With the party elite

In a billionaire’s retreat

Safely out of reach.

And they blame the workers, blame the unions

Blame the slump and blame the boom

And the consumer, blame the system

Blame the losers, blame the victims

And then, the second verse…

So the policies are planned

That we won’t understand

Then the members all shake hands

And the meeting disbands

And they blame the downturn, blame the climate

Even though they’re the ones behind it

Blame the third world, blame the markets

Blame the decoys, blame the targets

And when I watch or read the brilliant coverage of the carbon credits scam (more on those pieces in a minute) my mind is drawn back to those lines

“So the policies are planned

That we won’t understand”

That is to say, I want to make the basic point that a dense and incomprehensible policy, well that is a FEATURE not a bug.  Making it eye-wateringly, brain-shreddingly complex means that the conversation can stay at the level of soundbites, that most people give up trying to understand it and those who do persist seem weird to their friends and are disheartened and CRUCIALLY – you need a lot longer to unpack bullshit than to throw it, and if you’re having to explain it in detail, you are irritating/frustrating potential supporters.  It becomes a “well, we should just leave it to the people who study this all day long.”


This tactic, when used by creationists to try to cast doubt on evolution by natural selection, is called a Gish Gallop, after its main proponent, Duane Gish.  Basically, someone gallops through a whole load of nonsense, and their opponent is then left to either let a load of lies/half-truths go unchallenged (and strengthened) or else take up five or ten more times trying to unpick it all, and probably strengthen it into the bargain.  It’s a no-lose situation for the bullshitters.


Which brings us to the carbon credits saga, the latest in the long line of astonishingly successful tactics used by Australian fossil-fuel interests over the last thirty five years.

They toyed with (but mostly abandoned/subcontraced it out deniably) outright denial.
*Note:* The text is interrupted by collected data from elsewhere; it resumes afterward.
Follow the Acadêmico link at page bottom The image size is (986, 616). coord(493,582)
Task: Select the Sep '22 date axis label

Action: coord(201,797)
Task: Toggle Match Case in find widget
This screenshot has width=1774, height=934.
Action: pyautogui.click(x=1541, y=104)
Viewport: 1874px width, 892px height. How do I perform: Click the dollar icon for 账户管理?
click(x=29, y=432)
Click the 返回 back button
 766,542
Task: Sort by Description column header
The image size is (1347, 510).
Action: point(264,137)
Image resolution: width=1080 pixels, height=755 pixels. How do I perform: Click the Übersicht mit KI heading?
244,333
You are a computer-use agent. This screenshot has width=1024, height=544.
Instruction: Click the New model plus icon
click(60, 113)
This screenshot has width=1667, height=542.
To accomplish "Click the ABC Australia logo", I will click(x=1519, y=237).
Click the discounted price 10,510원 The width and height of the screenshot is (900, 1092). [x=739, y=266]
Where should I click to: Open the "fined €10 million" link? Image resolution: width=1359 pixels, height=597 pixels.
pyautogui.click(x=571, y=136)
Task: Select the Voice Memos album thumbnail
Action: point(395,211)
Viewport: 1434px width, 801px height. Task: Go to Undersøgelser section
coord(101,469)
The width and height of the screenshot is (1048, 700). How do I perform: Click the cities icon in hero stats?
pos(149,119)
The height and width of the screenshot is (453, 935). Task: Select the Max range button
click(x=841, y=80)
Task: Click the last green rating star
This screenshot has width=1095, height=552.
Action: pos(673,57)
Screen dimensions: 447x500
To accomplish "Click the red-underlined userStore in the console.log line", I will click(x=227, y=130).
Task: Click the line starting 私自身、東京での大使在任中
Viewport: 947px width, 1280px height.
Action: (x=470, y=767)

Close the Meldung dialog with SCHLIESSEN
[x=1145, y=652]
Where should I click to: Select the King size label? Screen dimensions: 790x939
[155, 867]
Then they put out the “too expensive” argument, and enlisted various other groups (looking at you CFMEU) to resist both a carbon tax and then an ETS.  They talked with a straightface about technofixes, and got the taxpayer to dig deep. They have now morphed into using a policies-are-planned/Gish Gallop approach, alongside being the fox in the henhouse and benefitting from the fact that lots of potential critics never survived – at an organizational level – the drop in radical-end-of-resistance funding after the Global Financial Crisis. The big groups that might call bullshit are mostly – not all, but mostly – cowed or captured.

The “complexity” takes us back to the days of the tax versus ETS debates (which go back further than 2009, and further than Shergold in 2006/7, but I digress).  An ETS is supposed to be more “efficient” (though that is asserted rather than supported with evidence). But the key benefit, I suspect, beyond being able to make banks and consultancies rich via various wheezes that are politely called “regulatory arbitrage” and the like (academics don’t like to use words like “thievery” or “rorting” – it’s too close to the truth) was this – ETS is complicated compared to a tax, which would be easy to understand, easy to “sell,” if sold right.

And so when the Greens, in early 2010, tried to save something from the wreckage Rudd had caused (see that cartoon by the brilliant @davpope), one of the points was that it would remove the eye-watering complexity.

And they were, ignored.

Look, a con man wants to distract you, to make you think you are seeing one thing when you are actually seeing another. There are various ways to do that. Flattery is one, but so is its opposite.  They want you to believe them, not your “lying eyes” and they want you to doubt your sense-making ability.  So they complicate, they “complexify”, they gish gallop, they bullshit.

Finally, here are three things I’ve read/watched of late that I think are just brilliant at explaining the carbon credits scam. Doubtless there are others.

Crikey piece by Maeve McGregor

The reason Labor is gaslighting the nation about its climate policy and the Greens

The Juice Media video

Nick Feik in the Monthly

The Great Stock’n’Coal Swindle

References

(1) I’ve met him on a number of occasions, and as best I can tell, he’s just a top bloke too.